The problem I was considering is a simple one. I create a list of "Vortex" objects and compute (naively) the velocity of a collection of these particles on one another. This is an O(N^2) computation since every particle influences every other. The idea was to create simple OO code to be able to perform these computations. Here is an outline of the Python code for doing this:
class Vortex(object):
def __init__(self, pos=0.0, strength=1.0):
# ...
def eval_velocity(self, pos):
return -1j*self.strength/(2*pi*(pos - self.position))
class VortexManager(object):
def __init__(self, vortices=None):
# vortices is a list of vortex objects.
self.vortices = vortices
def set(self, pos, str):
# ...
def velocity(self):
for va in self.vortices:
vel = complex(0, 0)
for vb in self.vortices:
if va is vb:
continue
else:
vel += vb.eval_velocity(va.position)
va.velocity = vel
Very straightforward code. Now, back in April I implemented this in pure Python, C++ and wrapped the C++ code to Python using
SWIG. I also implemented it in
D and wrapped that using
PyD. I found that D was about 1.7 times slower than C++. C++ was about 300-400 times faster than the pure Python version.
I attended Robert Bradshaw's
Cython tutorial at SciPy08 and really liked it. About 10 days ago I finally found the time to create a Cython version and the winner is ...
Cython!
I've put up all of the code
here. To use the code, untar the tarball and do the following:
$ cd cpython_d_cpp
$ python setup.py build_ext --inplace
This requires SWIG, numpy and Cython to build. If you have PyD installed it will build the PyD extension also. To test the performance do this:
$ python test_perf.py
This produces the following output for me on a P4 (3 Ghz):
dee(4000): 1.87730193138
(1411.53285812+1411.53285812j) (945.091286479+945.091286479j)
swig(4000): 1.10782289505
(1411.53285812+1411.53285812j) (945.091286479+945.091286479j)

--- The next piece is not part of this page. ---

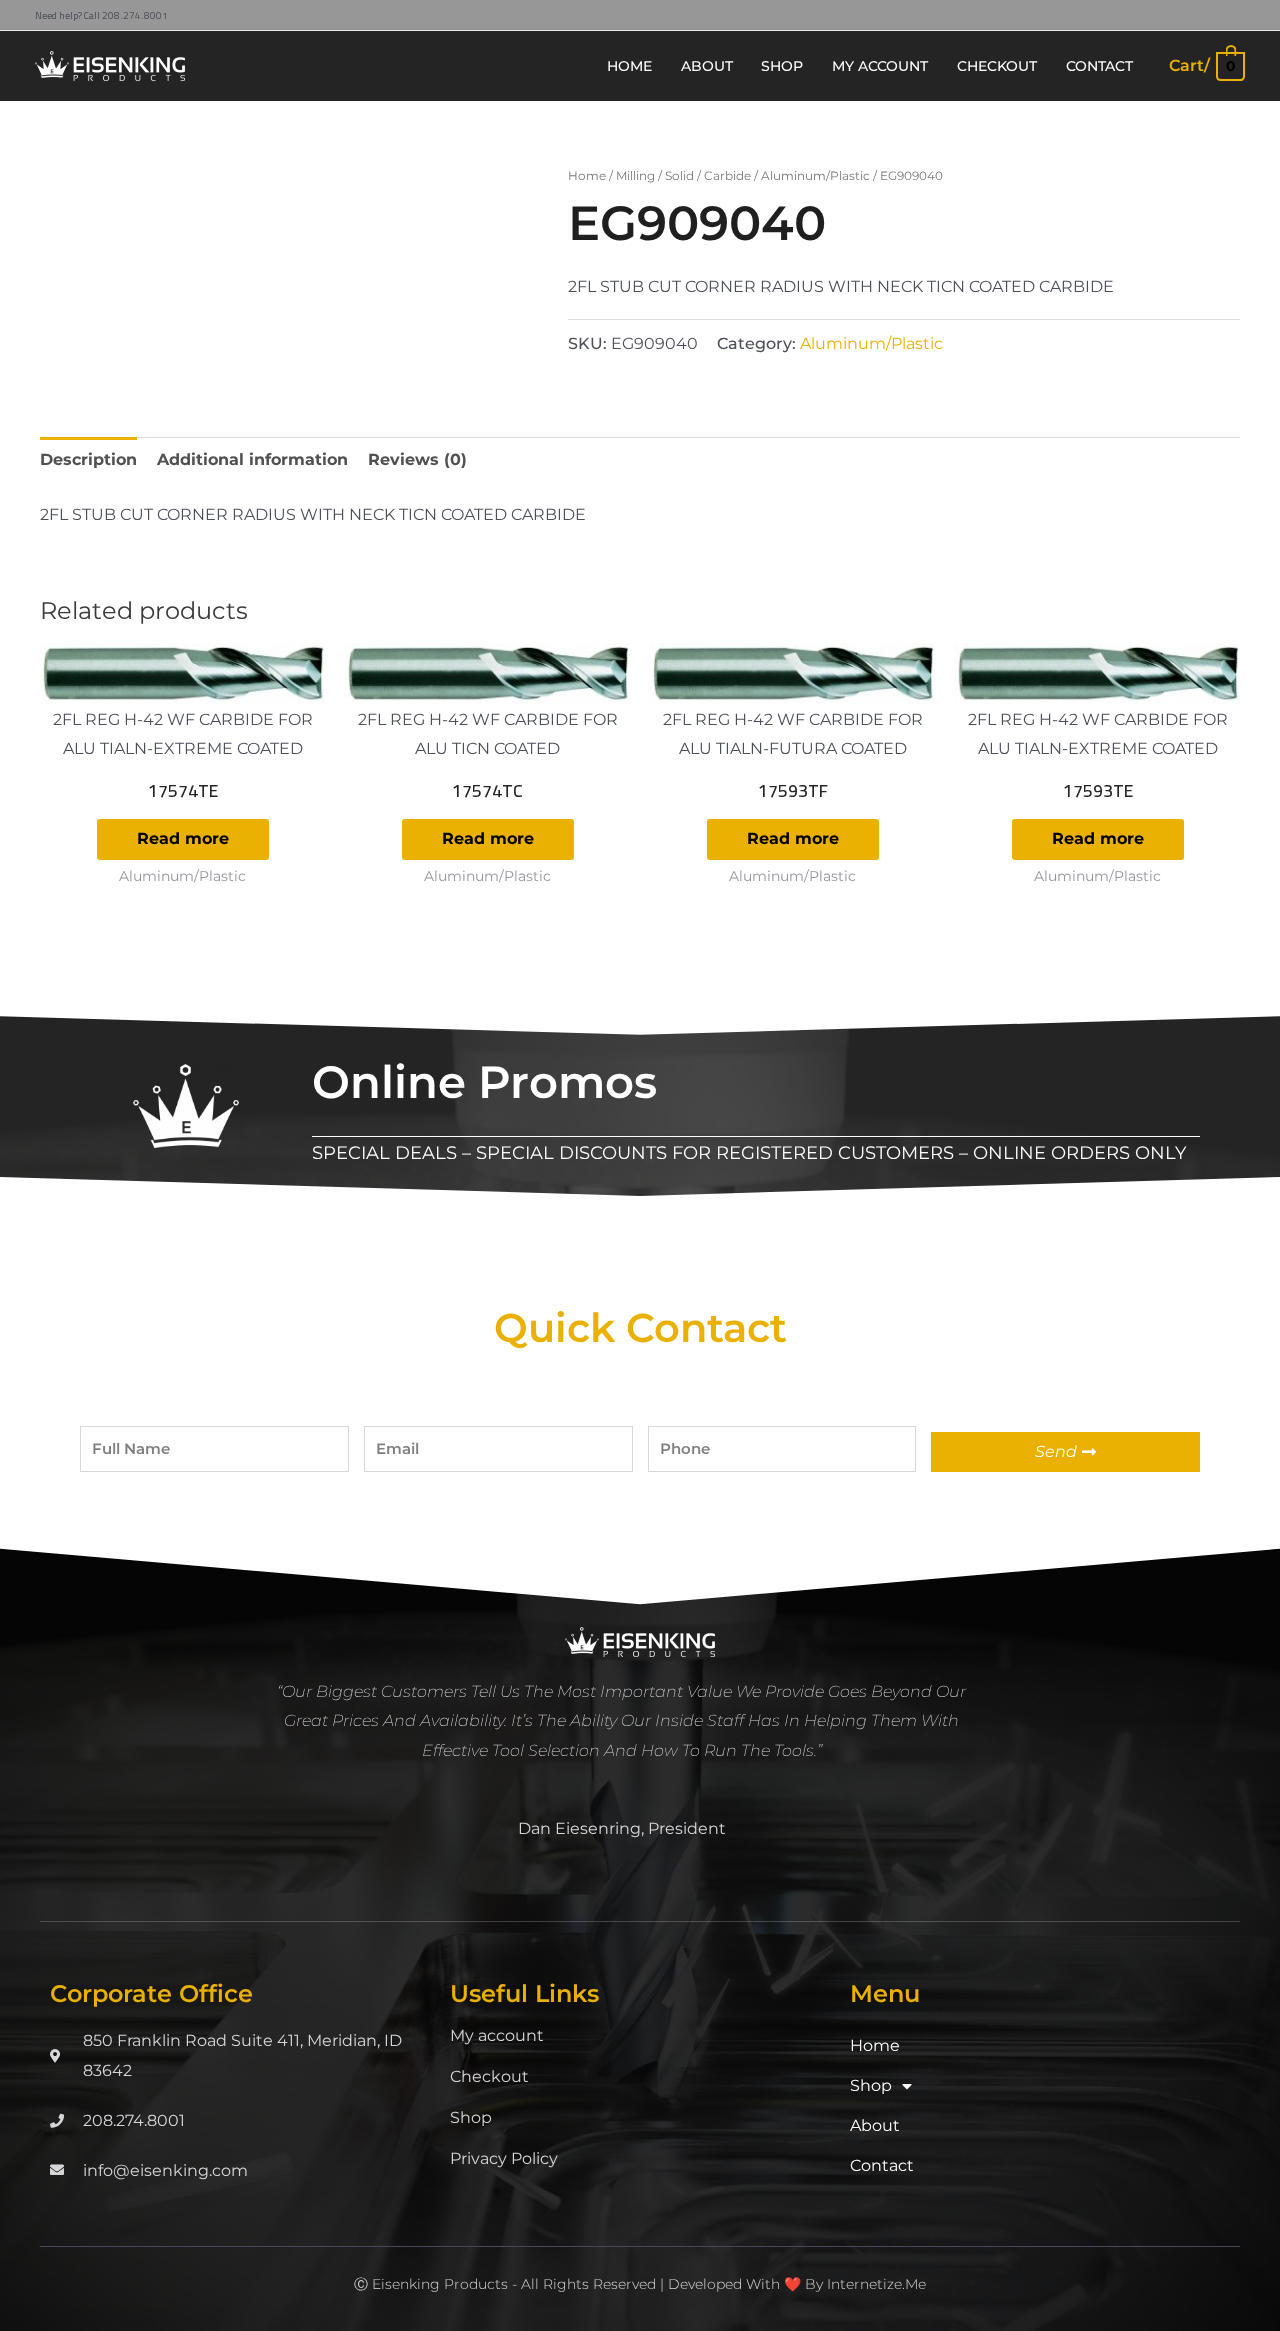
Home (587, 175)
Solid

cython(4000): 1.15034103394
(1411.53285812+1411.53285812j) (945.091286479+945.091286479j)
Pure Python(200): 1.14771318436
# N SWIG Cython Ratio
1000 0.071 0.069 0.967
2000 0.283 0.274 0.968
3000 0.638 0.619 0.970
4000 1.135 1.100 0.970
5000 1.767 1.720 0.973
6000 2.517 2.473 0.983
7000 3.474 3.370 0.970
8000 4.541 4.403 0.970
9000 5.698 5.575 0.978
10000 7.000 6.879 0.983
The first few numbers just test one single case of 4000 particles. D is slower than both C++ and Cython. Python is dog slow (or donkey slow as I like to say it)! For some reason I was getting segfaults when I tried to test the D wrapper for more than 3000 particles. On my Macbook the Cython version is actually 30% faster than the C++ version and on a Sempron 2800 Cython is about 25% slower. So different machines produce different numbers. However, C++ and Cython are both in the same ballpark.
What I loved about the Cython code is that I use a Python list to manage the Vortex objects. This shows that we can use the normal Python containers to manage objects. This is extremely convenient. This isn't very surprising either since Python containers are also heavily optimized. "cython -a" was a huge help when getting things done. For more details on the Cython code look at the tarball.
Clearly, if you are building code from scratch and need speed, Cython is an excellent option. For this I really must congratulate the Cython and Pyrex developers.